From the data below, set down exactly the lines between the one holding "This screenshot has width=980, height=747." and the one holding "Given: Open the 帮助(H) menu", inclusive, and no others.

[Collected data entries]
• • • •

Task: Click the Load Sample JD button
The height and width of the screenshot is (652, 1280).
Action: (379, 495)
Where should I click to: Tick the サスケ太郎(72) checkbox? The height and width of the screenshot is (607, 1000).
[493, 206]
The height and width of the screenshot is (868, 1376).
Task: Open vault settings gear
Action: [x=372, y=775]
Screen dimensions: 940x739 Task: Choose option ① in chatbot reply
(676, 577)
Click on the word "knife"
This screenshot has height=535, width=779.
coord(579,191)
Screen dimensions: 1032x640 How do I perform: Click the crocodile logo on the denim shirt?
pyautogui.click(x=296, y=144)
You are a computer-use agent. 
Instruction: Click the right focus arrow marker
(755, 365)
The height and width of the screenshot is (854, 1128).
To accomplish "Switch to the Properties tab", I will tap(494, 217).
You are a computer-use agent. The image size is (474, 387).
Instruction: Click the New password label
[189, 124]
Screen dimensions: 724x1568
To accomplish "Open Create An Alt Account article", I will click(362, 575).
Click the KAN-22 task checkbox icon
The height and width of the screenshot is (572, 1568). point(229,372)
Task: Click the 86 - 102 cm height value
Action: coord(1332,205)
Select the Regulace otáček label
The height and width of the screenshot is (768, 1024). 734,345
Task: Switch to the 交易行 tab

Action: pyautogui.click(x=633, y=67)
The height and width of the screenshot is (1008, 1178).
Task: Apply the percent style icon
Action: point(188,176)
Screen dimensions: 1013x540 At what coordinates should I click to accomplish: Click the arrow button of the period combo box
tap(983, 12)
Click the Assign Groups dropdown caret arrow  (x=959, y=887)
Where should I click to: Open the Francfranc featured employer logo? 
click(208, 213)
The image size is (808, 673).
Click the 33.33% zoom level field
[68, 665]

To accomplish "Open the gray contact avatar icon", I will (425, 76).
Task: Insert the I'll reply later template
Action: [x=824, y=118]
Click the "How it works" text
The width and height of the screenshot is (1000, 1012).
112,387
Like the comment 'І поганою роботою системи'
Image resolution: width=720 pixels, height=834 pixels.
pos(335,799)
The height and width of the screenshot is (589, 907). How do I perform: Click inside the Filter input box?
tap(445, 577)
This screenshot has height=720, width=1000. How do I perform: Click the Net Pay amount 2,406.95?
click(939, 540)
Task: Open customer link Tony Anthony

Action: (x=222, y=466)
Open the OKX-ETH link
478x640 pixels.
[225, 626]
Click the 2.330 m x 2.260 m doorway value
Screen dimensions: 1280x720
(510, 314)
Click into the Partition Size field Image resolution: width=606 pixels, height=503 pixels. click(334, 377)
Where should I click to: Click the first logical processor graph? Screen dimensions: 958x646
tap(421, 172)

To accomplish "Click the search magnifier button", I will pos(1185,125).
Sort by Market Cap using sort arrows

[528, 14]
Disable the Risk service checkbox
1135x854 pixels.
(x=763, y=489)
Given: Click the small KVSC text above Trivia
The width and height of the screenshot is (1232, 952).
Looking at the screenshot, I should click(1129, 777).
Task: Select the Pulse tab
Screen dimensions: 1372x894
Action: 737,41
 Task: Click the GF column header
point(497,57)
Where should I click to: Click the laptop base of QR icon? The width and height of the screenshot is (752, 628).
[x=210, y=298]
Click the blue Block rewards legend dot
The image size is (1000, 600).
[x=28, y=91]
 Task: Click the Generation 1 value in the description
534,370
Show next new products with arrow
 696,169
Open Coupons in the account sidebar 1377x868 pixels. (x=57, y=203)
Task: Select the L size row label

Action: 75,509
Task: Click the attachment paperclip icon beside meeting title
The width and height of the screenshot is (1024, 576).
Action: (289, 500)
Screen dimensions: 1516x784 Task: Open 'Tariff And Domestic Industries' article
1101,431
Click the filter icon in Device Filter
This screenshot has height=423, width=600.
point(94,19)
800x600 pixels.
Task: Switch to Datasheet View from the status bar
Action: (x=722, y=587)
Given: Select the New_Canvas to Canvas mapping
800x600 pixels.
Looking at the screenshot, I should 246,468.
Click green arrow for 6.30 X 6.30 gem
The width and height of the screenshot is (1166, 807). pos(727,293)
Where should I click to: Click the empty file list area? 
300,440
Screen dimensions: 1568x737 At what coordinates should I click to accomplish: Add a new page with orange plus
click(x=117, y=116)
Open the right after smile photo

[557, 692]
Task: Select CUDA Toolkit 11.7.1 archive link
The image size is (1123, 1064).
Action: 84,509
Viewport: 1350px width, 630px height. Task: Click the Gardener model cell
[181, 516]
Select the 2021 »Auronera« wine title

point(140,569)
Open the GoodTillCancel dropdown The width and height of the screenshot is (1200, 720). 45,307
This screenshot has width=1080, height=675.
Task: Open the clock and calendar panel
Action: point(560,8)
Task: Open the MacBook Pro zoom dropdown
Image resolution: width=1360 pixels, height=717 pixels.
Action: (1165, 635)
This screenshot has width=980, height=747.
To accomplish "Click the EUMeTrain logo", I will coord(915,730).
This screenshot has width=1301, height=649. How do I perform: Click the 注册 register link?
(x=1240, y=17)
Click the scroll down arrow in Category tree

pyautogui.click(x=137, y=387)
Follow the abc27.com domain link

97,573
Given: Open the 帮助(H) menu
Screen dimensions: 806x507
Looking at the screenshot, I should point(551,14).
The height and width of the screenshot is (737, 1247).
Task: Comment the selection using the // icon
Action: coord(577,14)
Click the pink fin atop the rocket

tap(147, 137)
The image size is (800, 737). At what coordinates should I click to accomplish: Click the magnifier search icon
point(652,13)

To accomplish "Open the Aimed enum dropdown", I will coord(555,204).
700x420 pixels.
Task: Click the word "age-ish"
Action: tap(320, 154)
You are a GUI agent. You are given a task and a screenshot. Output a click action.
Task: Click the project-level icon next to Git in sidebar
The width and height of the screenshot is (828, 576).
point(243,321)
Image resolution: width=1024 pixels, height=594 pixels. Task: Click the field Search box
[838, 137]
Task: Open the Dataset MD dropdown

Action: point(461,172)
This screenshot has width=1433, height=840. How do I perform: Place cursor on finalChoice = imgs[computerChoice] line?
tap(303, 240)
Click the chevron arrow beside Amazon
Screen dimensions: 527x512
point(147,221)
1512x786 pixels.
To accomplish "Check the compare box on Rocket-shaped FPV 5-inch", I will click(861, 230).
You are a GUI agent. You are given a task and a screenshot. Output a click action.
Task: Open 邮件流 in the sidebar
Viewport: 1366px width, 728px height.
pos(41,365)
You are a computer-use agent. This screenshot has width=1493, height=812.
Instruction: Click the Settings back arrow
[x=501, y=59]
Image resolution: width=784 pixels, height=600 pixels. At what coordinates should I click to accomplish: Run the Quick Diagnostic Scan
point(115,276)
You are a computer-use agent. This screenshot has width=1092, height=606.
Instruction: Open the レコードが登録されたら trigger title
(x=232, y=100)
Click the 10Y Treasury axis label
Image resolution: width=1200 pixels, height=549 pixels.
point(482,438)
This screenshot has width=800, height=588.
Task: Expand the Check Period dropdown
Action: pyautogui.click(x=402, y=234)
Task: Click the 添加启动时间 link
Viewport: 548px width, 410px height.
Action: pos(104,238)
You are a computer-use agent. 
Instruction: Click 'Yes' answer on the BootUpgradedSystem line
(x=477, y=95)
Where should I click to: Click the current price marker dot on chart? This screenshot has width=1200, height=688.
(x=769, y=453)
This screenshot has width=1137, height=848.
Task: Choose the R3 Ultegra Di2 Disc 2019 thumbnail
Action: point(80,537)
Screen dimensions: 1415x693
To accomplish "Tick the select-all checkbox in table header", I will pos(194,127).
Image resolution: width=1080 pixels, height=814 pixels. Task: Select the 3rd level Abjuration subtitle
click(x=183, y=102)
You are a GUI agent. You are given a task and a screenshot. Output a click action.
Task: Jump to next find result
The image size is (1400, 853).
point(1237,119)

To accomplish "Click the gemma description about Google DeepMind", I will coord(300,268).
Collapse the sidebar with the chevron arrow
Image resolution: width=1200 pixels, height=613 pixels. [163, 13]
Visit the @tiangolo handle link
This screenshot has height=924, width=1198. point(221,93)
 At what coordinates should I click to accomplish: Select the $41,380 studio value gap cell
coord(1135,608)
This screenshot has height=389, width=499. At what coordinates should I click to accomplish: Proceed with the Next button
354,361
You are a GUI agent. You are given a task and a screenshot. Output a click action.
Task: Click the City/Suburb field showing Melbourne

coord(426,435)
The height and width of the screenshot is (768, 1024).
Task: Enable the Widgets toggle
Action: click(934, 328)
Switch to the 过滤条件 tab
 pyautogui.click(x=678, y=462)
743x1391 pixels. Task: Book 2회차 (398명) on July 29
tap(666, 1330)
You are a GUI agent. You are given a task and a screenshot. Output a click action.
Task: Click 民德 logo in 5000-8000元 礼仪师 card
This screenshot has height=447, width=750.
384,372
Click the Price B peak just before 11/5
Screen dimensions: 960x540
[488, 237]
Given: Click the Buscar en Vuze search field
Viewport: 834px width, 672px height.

• • • •

### OUTPUT FOR THIS EXERCISE
This screenshot has width=980, height=747.
To accomplish "Click the EUMeTrain logo", I will coord(915,730).
This screenshot has width=1301, height=649. How do I perform: Click the 注册 register link?
(x=1240, y=17)
Click the scroll down arrow in Category tree

pyautogui.click(x=137, y=387)
Follow the abc27.com domain link

97,573
Given: Open the 帮助(H) menu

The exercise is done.